[Opening PROVIDED ENTRIES section]
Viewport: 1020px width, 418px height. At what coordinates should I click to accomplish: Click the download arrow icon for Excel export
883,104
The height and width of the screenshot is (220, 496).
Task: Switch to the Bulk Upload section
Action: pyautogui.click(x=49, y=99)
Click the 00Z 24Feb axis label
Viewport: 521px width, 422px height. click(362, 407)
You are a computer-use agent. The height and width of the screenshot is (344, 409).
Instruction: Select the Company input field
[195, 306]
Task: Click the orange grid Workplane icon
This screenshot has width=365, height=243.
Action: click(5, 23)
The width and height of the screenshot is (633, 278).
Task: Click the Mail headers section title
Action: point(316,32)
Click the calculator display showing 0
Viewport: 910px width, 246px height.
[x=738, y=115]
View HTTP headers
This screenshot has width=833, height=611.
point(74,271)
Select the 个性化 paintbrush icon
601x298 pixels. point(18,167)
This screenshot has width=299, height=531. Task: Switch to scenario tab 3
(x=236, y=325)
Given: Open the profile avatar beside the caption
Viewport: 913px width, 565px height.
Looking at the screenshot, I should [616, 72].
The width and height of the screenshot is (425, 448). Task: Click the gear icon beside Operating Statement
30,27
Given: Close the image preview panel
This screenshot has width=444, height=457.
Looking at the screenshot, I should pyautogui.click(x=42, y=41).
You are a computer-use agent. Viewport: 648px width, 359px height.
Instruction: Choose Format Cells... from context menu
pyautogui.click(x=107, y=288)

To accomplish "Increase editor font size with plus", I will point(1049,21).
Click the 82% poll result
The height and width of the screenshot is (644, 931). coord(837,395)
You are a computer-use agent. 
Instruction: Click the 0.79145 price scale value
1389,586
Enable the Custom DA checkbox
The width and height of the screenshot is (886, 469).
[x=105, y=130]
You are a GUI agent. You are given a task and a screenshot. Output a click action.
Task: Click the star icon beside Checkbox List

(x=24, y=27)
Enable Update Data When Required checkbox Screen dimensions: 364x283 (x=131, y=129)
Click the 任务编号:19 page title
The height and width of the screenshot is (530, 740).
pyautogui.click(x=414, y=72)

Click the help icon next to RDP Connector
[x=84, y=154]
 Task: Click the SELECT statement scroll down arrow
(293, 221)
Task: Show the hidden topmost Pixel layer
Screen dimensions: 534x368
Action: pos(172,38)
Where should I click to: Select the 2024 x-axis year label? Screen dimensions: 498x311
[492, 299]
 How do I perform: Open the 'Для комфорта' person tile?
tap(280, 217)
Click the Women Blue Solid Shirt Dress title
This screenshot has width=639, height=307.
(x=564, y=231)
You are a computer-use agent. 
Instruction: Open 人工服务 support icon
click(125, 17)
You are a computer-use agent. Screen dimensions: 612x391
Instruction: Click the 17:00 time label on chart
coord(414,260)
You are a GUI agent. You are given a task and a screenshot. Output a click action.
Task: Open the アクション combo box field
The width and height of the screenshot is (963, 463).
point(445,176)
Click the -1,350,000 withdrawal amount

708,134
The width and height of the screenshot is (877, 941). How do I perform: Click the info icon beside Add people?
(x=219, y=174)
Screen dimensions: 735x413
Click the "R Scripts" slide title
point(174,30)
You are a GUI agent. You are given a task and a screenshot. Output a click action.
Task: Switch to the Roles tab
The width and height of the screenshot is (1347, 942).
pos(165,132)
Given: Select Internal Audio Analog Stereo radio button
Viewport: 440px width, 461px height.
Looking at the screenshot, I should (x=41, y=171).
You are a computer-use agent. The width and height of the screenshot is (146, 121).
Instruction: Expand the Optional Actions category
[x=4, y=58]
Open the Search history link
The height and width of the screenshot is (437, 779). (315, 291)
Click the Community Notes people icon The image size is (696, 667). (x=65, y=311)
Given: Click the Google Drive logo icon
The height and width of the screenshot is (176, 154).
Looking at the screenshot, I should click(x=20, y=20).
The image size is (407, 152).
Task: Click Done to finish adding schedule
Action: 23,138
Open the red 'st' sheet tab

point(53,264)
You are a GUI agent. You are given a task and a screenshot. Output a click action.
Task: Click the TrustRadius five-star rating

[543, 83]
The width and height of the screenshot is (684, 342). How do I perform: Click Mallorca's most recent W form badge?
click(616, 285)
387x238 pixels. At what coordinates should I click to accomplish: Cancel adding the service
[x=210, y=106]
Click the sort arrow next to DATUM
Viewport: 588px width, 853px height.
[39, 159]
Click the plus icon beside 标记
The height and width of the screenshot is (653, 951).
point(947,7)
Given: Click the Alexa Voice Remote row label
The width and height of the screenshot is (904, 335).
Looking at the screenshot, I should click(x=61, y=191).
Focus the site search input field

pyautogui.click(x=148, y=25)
[Closing PROVIDED ENTRIES section]
**ASSIGNED TASK:** Print each entry above word for word, leaving none out.

**RESPONSE BOX:**
Viewport: 1020px width, 418px height. At what coordinates should I click to accomplish: Click the download arrow icon for Excel export
883,104
The height and width of the screenshot is (220, 496).
Task: Switch to the Bulk Upload section
Action: pyautogui.click(x=49, y=99)
Click the 00Z 24Feb axis label
Viewport: 521px width, 422px height. click(362, 407)
You are a computer-use agent. The height and width of the screenshot is (344, 409).
Instruction: Select the Company input field
[195, 306]
Task: Click the orange grid Workplane icon
This screenshot has width=365, height=243.
Action: click(5, 23)
The width and height of the screenshot is (633, 278).
Task: Click the Mail headers section title
Action: point(316,32)
Click the calculator display showing 0
Viewport: 910px width, 246px height.
[x=738, y=115]
View HTTP headers
This screenshot has width=833, height=611.
point(74,271)
Select the 个性化 paintbrush icon
601x298 pixels. point(18,167)
This screenshot has width=299, height=531. Task: Switch to scenario tab 3
(x=236, y=325)
Given: Open the profile avatar beside the caption
Viewport: 913px width, 565px height.
Looking at the screenshot, I should [616, 72].
The width and height of the screenshot is (425, 448). Task: Click the gear icon beside Operating Statement
30,27
Given: Close the image preview panel
This screenshot has width=444, height=457.
Looking at the screenshot, I should pyautogui.click(x=42, y=41).
You are a computer-use agent. Viewport: 648px width, 359px height.
Instruction: Choose Format Cells... from context menu
pyautogui.click(x=107, y=288)

To accomplish "Increase editor font size with plus", I will point(1049,21).
Click the 82% poll result
The height and width of the screenshot is (644, 931). coord(837,395)
You are a computer-use agent. 
Instruction: Click the 0.79145 price scale value
1389,586
Enable the Custom DA checkbox
The width and height of the screenshot is (886, 469).
[x=105, y=130]
You are a GUI agent. You are given a task and a screenshot. Output a click action.
Task: Click the star icon beside Checkbox List

(x=24, y=27)
Enable Update Data When Required checkbox Screen dimensions: 364x283 (x=131, y=129)
Click the 任务编号:19 page title
The height and width of the screenshot is (530, 740).
pyautogui.click(x=414, y=72)

Click the help icon next to RDP Connector
[x=84, y=154]
 Task: Click the SELECT statement scroll down arrow
(293, 221)
Task: Show the hidden topmost Pixel layer
Screen dimensions: 534x368
Action: pos(172,38)
Where should I click to: Select the 2024 x-axis year label? Screen dimensions: 498x311
[492, 299]
 How do I perform: Open the 'Для комфорта' person tile?
tap(280, 217)
Click the Women Blue Solid Shirt Dress title
This screenshot has width=639, height=307.
(x=564, y=231)
You are a computer-use agent. 
Instruction: Open 人工服务 support icon
click(125, 17)
You are a computer-use agent. Screen dimensions: 612x391
Instruction: Click the 17:00 time label on chart
coord(414,260)
You are a GUI agent. You are given a task and a screenshot. Output a click action.
Task: Open the アクション combo box field
The width and height of the screenshot is (963, 463).
point(445,176)
Click the -1,350,000 withdrawal amount

708,134
The width and height of the screenshot is (877, 941). How do I perform: Click the info icon beside Add people?
(x=219, y=174)
Screen dimensions: 735x413
Click the "R Scripts" slide title
point(174,30)
You are a GUI agent. You are given a task and a screenshot. Output a click action.
Task: Switch to the Roles tab
The width and height of the screenshot is (1347, 942).
pos(165,132)
Given: Select Internal Audio Analog Stereo radio button
Viewport: 440px width, 461px height.
Looking at the screenshot, I should (x=41, y=171).
You are a computer-use agent. The width and height of the screenshot is (146, 121).
Instruction: Expand the Optional Actions category
[x=4, y=58]
Open the Search history link
The height and width of the screenshot is (437, 779). (315, 291)
Click the Community Notes people icon The image size is (696, 667). (x=65, y=311)
Given: Click the Google Drive logo icon
The height and width of the screenshot is (176, 154).
Looking at the screenshot, I should click(x=20, y=20).
The image size is (407, 152).
Task: Click Done to finish adding schedule
Action: 23,138
Open the red 'st' sheet tab

point(53,264)
You are a GUI agent. You are given a task and a screenshot. Output a click action.
Task: Click the TrustRadius five-star rating

[543, 83]
The width and height of the screenshot is (684, 342). How do I perform: Click Mallorca's most recent W form badge?
click(616, 285)
387x238 pixels. At what coordinates should I click to accomplish: Cancel adding the service
[x=210, y=106]
Click the sort arrow next to DATUM
Viewport: 588px width, 853px height.
[39, 159]
Click the plus icon beside 标记
The height and width of the screenshot is (653, 951).
point(947,7)
Given: Click the Alexa Voice Remote row label
The width and height of the screenshot is (904, 335).
Looking at the screenshot, I should click(x=61, y=191).
Focus the site search input field

pyautogui.click(x=148, y=25)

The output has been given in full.